═══ Extrait du document
France | France, Cour de cassation, Chambre sociale, 07 mai 2014, 12-29421


LA COUR DE CASSATION, CHAMBRE SOCIALE, a rendu l'arrêt suivant :
Sur le moyen unique :
Attendu, selon l'arrêt attaqué (Orléans, 11 octobre 2012), que M. X..., engagé le 2 janvier 1990 en qualité de journaliste professionnel par la société La Nouvelle République du Centre-Ouest, a, après avoir occupé la fonction de directeur départemental du Loir-et-Cher, à Blois, puis, à compter du 1er janvier 2008, celle de directeur départemental de la Vienne, à Poitiers, été licencié pour motif économique le 27 novembre 2009 dans le cadre d'un licenciement collectif ;
Attendu

que la société La Nouvelle République du Centre-Ouest fait grief à l'arrêt ...

LA COUR DE CASSATION, CHAMBRE SOCIALE, a rendu l'arrêt suivant :
Sur le moyen unique :
Attendu, selon l'arrêt attaqué (Orléans, 11 octobre 2012), que M. X..., engagé le 2 janvier 1990 en qualité de journaliste professionnel par la société La Nouvelle République du Centre-Ouest, a, après avoir occupé la fonction de directeur départemental du Loir-et-Cher, à Blois, puis, à compter du 1er janvier 2008, celle de directeur départemental de la Vienne, à Poitiers, été licencié pour motif économique le 27 novembre 2009 dans le cadre d'un licenciement collectif ;
Attendu que la société La Nouvelle République du Centre-Ouest fait grief à l'arrêt de la condamner à payer au salarié une somme à titre de dommages-intérêts pour non respect des critères d'ordre des licenciements, alors, selon le moyen, que l'employeur n'a pas à appliquer l'ordre des licenciements lorsque le salarié licencié est le seul de sa catégorie professionnelle ; que la catégorie professionnelle qui sert de base à l'établissement de l'ordre des licenciements regroupe l'ensemble des salariés qui exercent dans l'entreprise des fonctions de même nature supposant une formation professionnelle commune et qui sont interchangeables ; qu'en l'espèce, l'employeur soulignait que le salarié avait lui-même reconnu dans ses conclusions de première instance que son poste de directeur de département de la Vienne était unique en termes d'intérêt et de responsabilités, ce dont il résultait qu'il n'y avait pas de permutabilité avec les autres directeurs départementaux ; que la cour d'appel a elle-même constaté qu'il n'était pas sérieusement contesté que Poitiers était la seule capitale régionale de sa zone de diffusion, que son édition de la Vienne avait le plus fort tirage et que le directeur de ce département avait une prime de responsabilité supérieure ; que dès lors, en se bornant ensuite, pour juger que le salarié n'était pas seul dans sa catégorie professionnelle et que celle-ci comprenait les sept directeurs départementaux, à affirmer péremptoirement et par des motifs d'ordre général, que tous les postes de directeur départemental étaient de même nature, peu important le tirage de chaque édition départemental et en corollaire le nombre de salariés subordonnés, et que tel directeur départemental avait les capacités professionnelles lui permettant de remplacer l'un de ses collègues d'un autre département, sans justifier en fait en quoi la différence de niveau de responsabilités existant entre le poste de directeur départemental de la Vienne et les autres postes de directeur départemental ne faisait pas obstacle à l'interchangeabilité des salariés en cause, la cour d'appel a privé sa décision de base légale au regard de l'article L. 1233-5 du code du travail ;
Mais attendu qu'ayant constaté, dans l'exercice de son pouvoir souverain d'appréciation des éléments de fait et de preuve qui lui étaient soumis, que tous les postes de directeur départemental étaient équivalents, car de même nature, et que le niveau pertinent d'application des critères définis pour la mise en oeuvre de l'ordre des licenciements était celui des sept directeurs départementaux, en sorte que le salarié n'était pas le seul de sa catégorie professionnelle, la cour d'appel a légalement justifié sa décision ;
PAR CES MOTIFS :
REJETTE le pourvoi ;
Condamne la société La Nouvelle République du Centre-Ouest aux dépens ;
Vu l'article 700 du code de procédure civile, rejette la demande de la société La Nouvelle République du Centre-Ouest et condamne celle-ci à payer à M. X... la somme de 3 000 euros ;
Ainsi fait et jugé par la Cour de cassation, chambre sociale, et prononcé par le président en son audience publique du sept mai deux mille quatorze.
══════
═══ Données fournies
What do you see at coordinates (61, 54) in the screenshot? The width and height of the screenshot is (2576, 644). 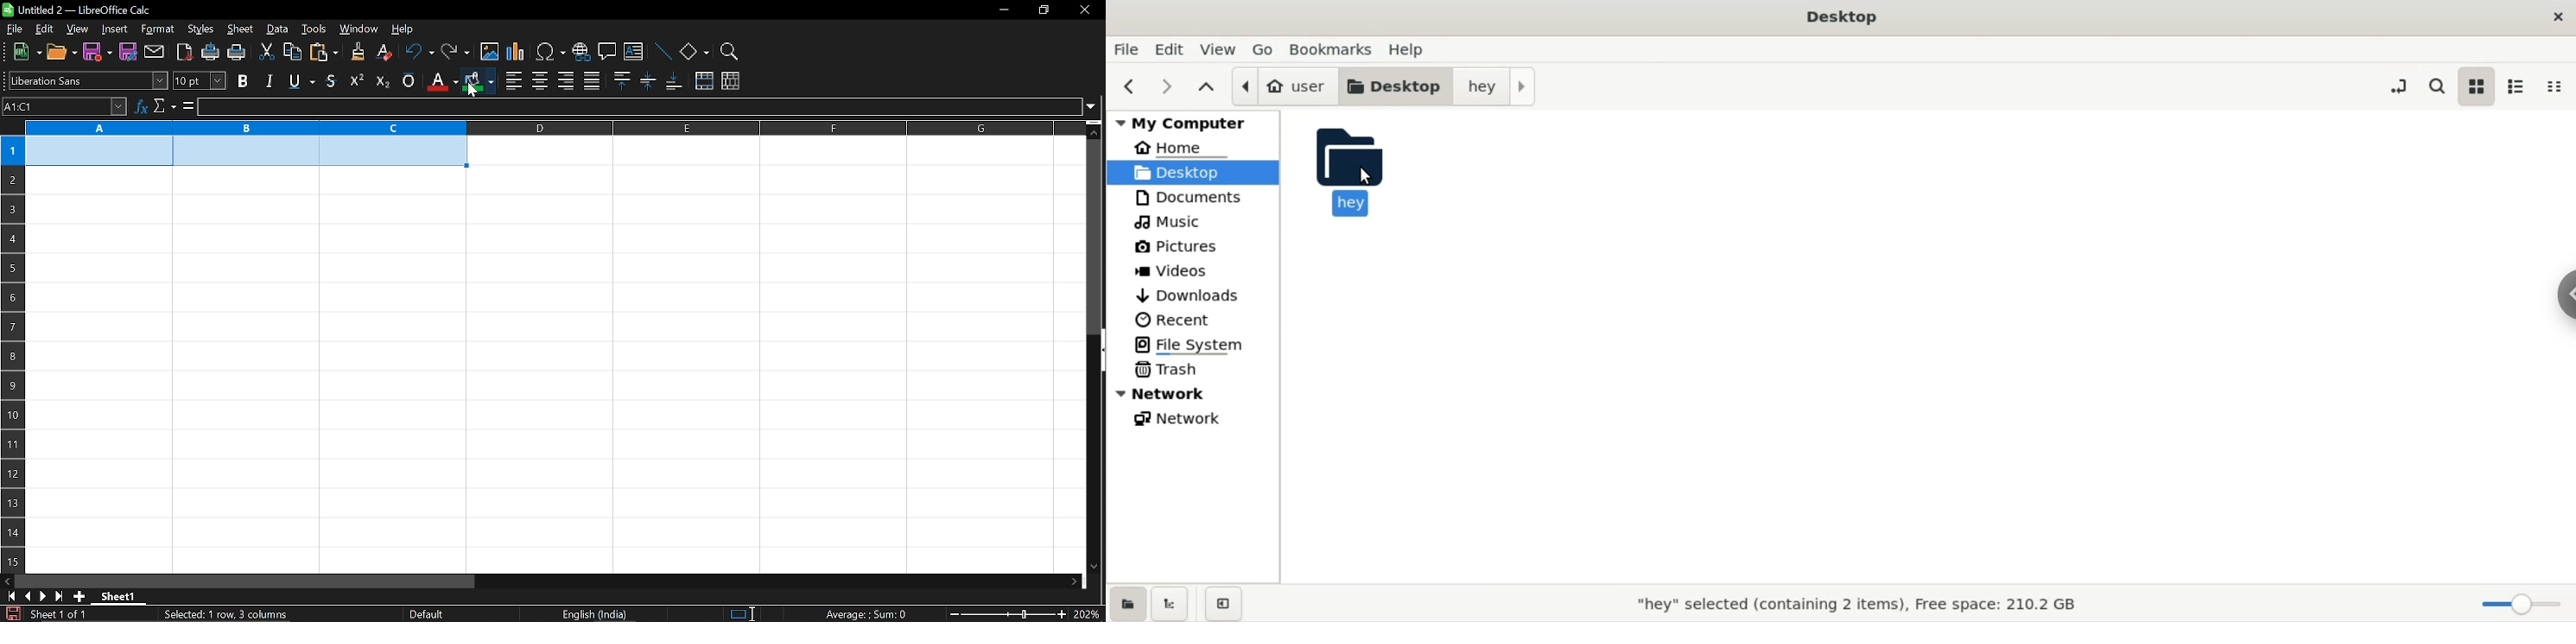 I see `open` at bounding box center [61, 54].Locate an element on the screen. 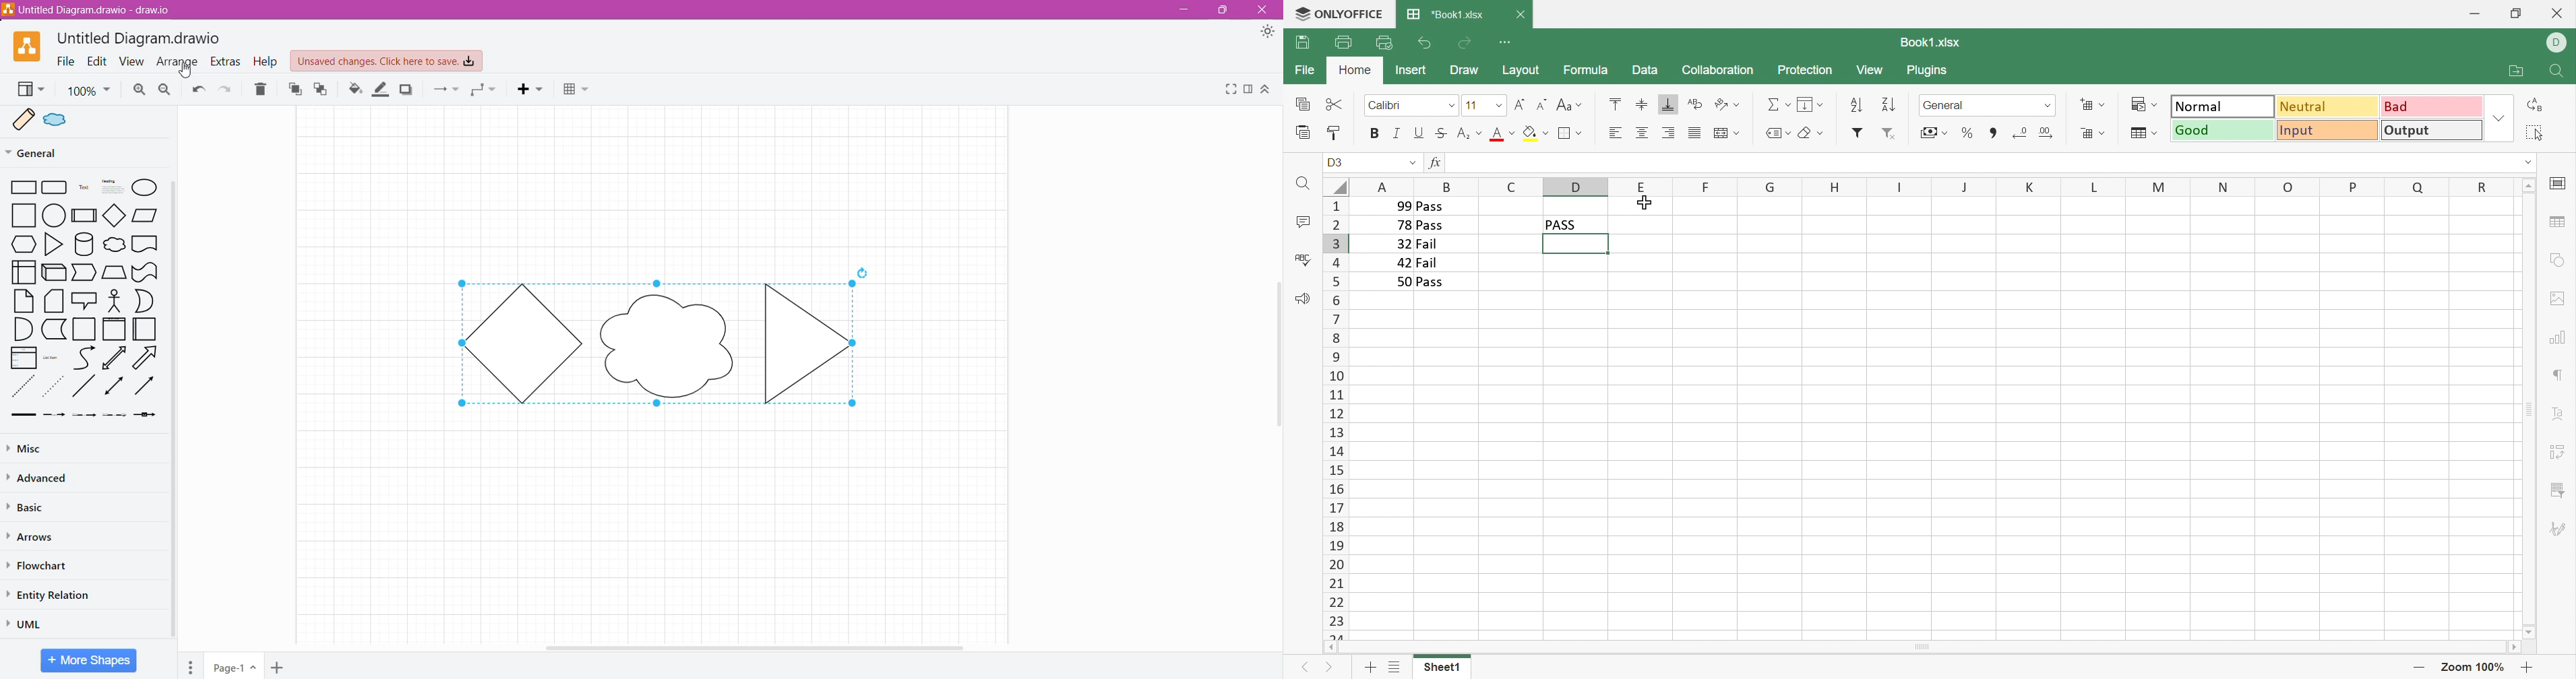  Insert is located at coordinates (534, 91). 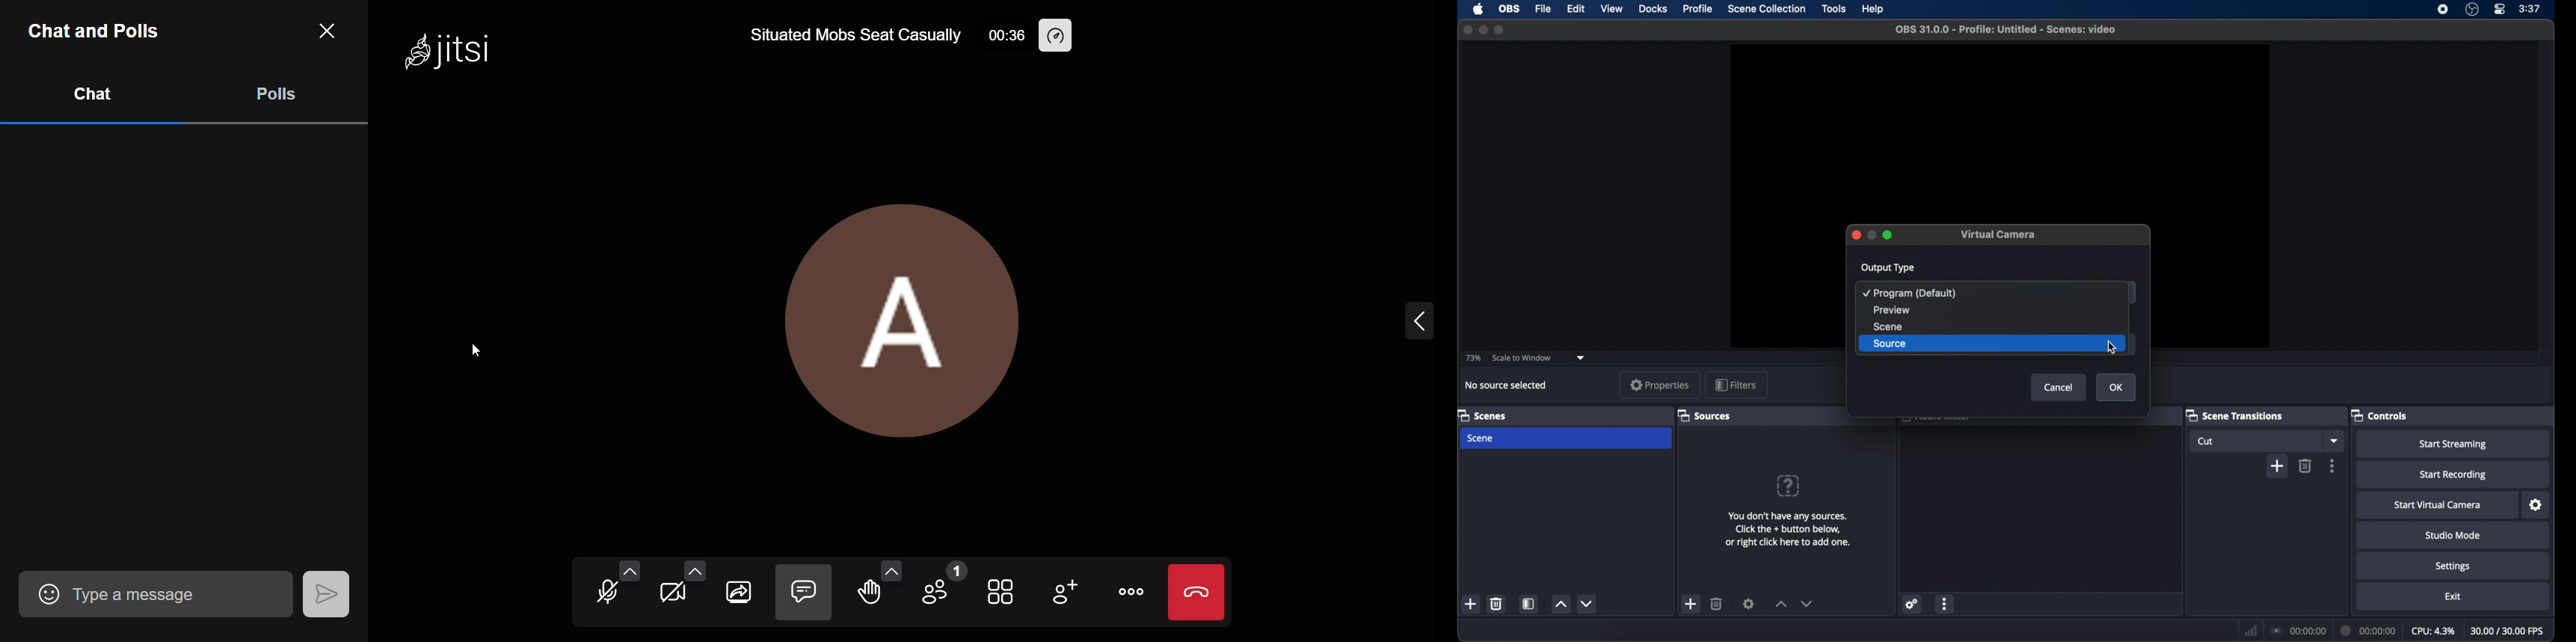 I want to click on poll tab, so click(x=277, y=93).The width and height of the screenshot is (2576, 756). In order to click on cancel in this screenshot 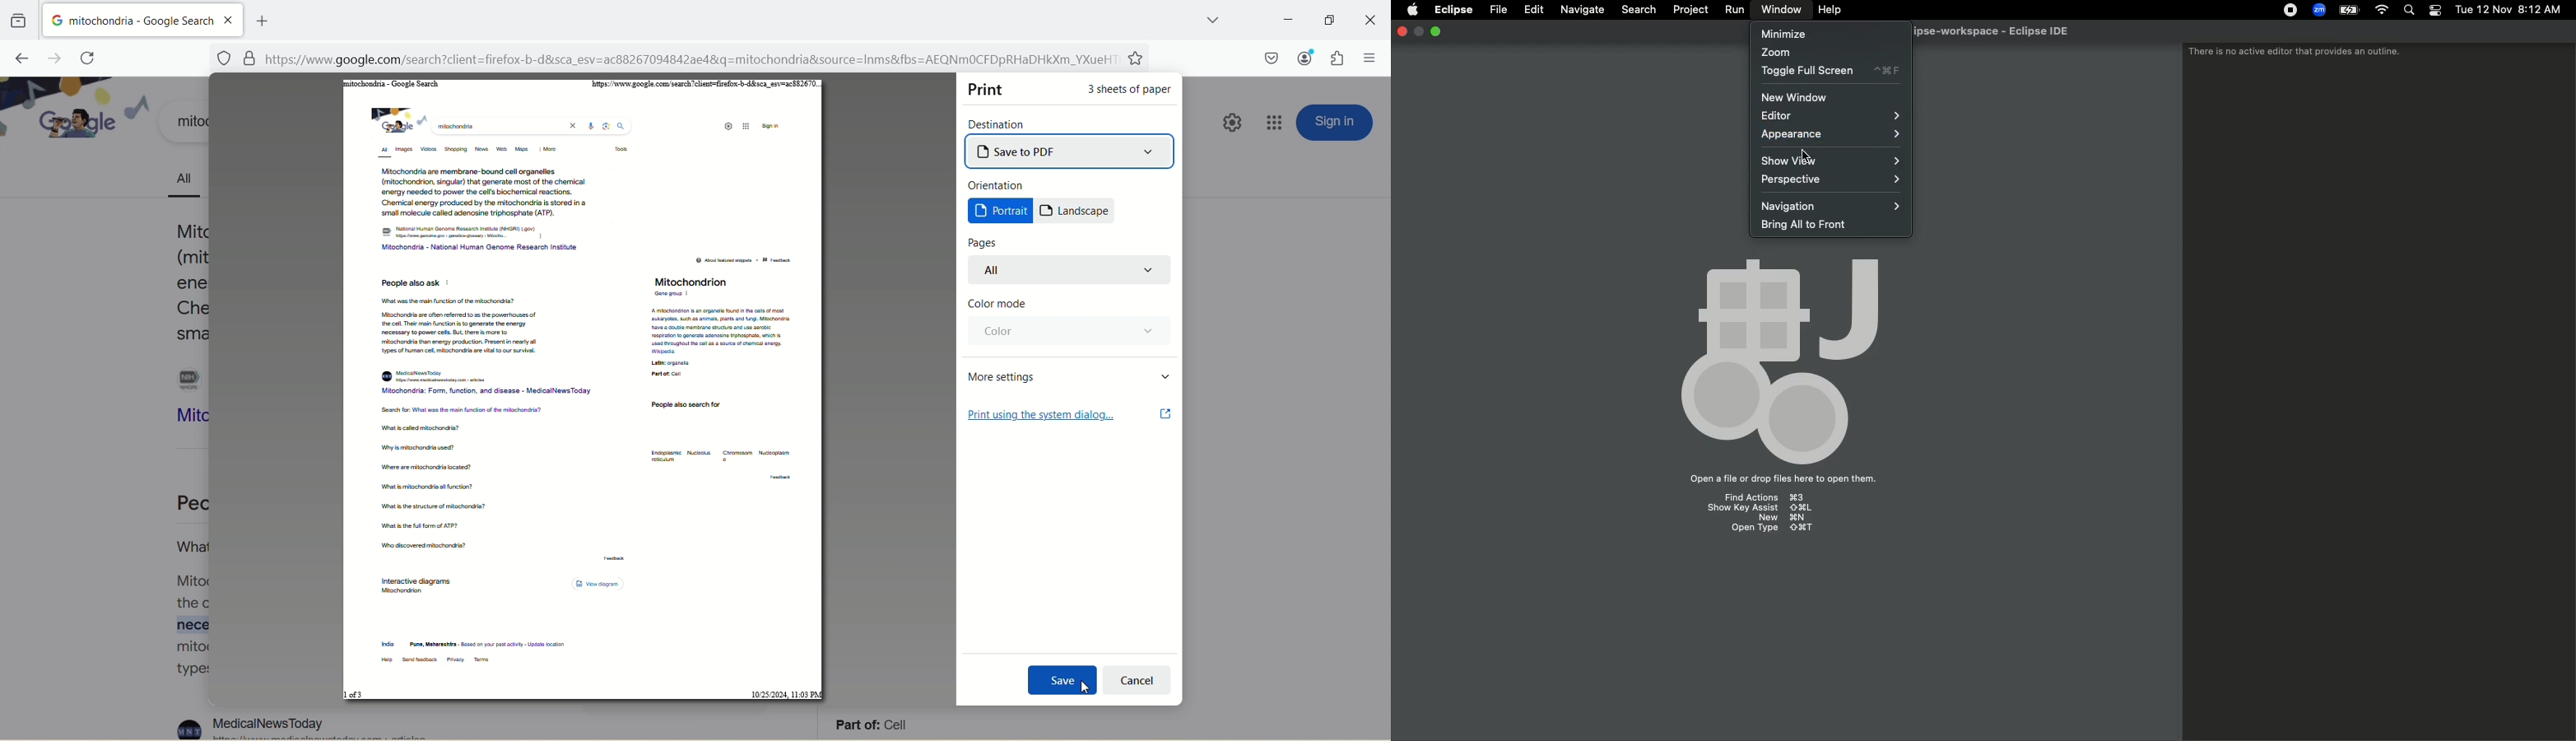, I will do `click(1137, 682)`.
══════
> Objectif énoncé 1
Mettez à jour le passage de l'extrait qui commence par « France | France, Cour » et se termine par « à l'arrêt ... », en y remplaçant « Poitiers » par « Châtellerault ».
> Objectif énoncé 2
D'après l'extrait, les affirmations suivantes sont-elles exactes ? Répondez par oui ou non à chacune, en citant les mots décisifs de l'extrait. (a) M. X... a été engagé le 2 janvier 1990 comme journaliste professionnel. (b) La Cour de cassation accueille le pourvoi. (c) La société doit payer 5 000 euros à M. X... au titre de l'article 700 du code de procédure civile.
Appuyez-vous uniquement sur l'extrait du document.

> Résultat complet 1
France | France, Cour de cassation, Chambre sociale, 07 mai 2014, 12-29421


LA COUR DE CASSATION, CHAMBRE SOCIALE, a rendu l'arrêt suivant :
Sur le moyen unique :
Attendu, selon l'arrêt attaqué (Orléans, 11 octobre 2012), que M. X..., engagé le 2 janvier 1990 en qualité de journaliste professionnel par la société La Nouvelle République du Centre-Ouest, a, après avoir occupé la fonction de directeur départemental du Loir-et-Cher, à Blois, puis, à compter du 1er janvier 2008, celle de directeur départemental de la Vienne, à Châtellerault, été licencié pour motif économique le 27 novembre 2009 dans le cadre d'un licenciement collectif ;
Attendu

que la société La Nouvelle République du Centre-Ouest fait grief à l'arrêt ...

> Résultat complet 2
(a) Oui : « engagé le 2 janvier 1990 en qualité de journaliste professionnel ».
(b) Non : « REJETTE le pourvoi ».
(c) Non : « condamne celle-ci à payer à M. X... la somme de 3 000 euros ».